**Written exercise:**
Repeat the MCTS excerpt below word for word, from "There are several options" up to and including "can estimate it.".

**Selected excerpt:**
In this notebook, we'll implement a MCTS([[1]](#1), [[2]](#2)) planning and use it to solve some Gym envs.

![image.png](https://i.postimg.cc/6QmwnjPS/image.png)

__How it works?__
We just start with an empty tree and expand it. There are several common procedures.

__1) Selection__
Starting from the root, recursively select the node that corresponds to the tree policy.  

There are several options for tree policies, which we saw earlier as exploration strategies: epsilon-greedy, Thomson sampling, UCB-1.

__2) Expansion__
After the selection procedure, we can achieve a leaf node or node in which we don't complete actions. In this case, we expand the tree by feasible actions and get new state nodes. 

__3) Simulation__
How we can estimate node Q-values? The idea is to estimate action values for a given _rollout policy_ by averaging the return of many simulated trajectories from the current node. Simply, we can play with random or some special policy or use some model that can estimate it.

**Dataset:**
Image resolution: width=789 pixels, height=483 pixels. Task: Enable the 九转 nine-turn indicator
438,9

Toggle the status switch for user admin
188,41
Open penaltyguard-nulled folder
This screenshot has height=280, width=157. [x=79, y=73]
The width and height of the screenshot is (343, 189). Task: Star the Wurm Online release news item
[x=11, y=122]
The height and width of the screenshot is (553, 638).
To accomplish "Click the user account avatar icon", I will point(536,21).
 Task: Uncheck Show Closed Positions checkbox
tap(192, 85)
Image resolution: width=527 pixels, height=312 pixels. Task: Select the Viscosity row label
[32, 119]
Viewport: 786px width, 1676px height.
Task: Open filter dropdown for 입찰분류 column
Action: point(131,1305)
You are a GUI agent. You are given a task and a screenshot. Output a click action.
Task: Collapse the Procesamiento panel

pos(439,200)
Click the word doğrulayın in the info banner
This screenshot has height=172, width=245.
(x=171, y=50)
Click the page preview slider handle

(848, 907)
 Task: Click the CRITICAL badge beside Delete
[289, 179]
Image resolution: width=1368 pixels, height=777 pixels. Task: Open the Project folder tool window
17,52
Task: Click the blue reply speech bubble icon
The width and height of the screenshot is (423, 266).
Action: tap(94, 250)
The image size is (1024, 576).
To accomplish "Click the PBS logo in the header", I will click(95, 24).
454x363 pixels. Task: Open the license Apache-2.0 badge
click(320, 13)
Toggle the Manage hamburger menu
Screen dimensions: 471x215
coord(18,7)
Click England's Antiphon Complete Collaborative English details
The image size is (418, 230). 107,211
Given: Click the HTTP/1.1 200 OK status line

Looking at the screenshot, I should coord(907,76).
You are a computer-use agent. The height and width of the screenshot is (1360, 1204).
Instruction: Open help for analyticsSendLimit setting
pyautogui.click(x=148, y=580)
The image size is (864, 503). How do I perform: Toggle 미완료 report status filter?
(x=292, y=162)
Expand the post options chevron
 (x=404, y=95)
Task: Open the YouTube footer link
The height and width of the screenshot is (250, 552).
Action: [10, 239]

**Result:**
There are several options for tree policies, which we saw earlier as exploration strategies: epsilon-greedy, Thomson sampling, UCB-1.

__2) Expansion__
After the selection procedure, we can achieve a leaf node or node in which we don't complete actions. In this case, we expand the tree by feasible actions and get new state nodes. 

__3) Simulation__
How we can estimate node Q-values? The idea is to estimate action values for a given _rollout policy_ by averaging the return of many simulated trajectories from the current node. Simply, we can play with random or some special policy or use some model that can estimate it.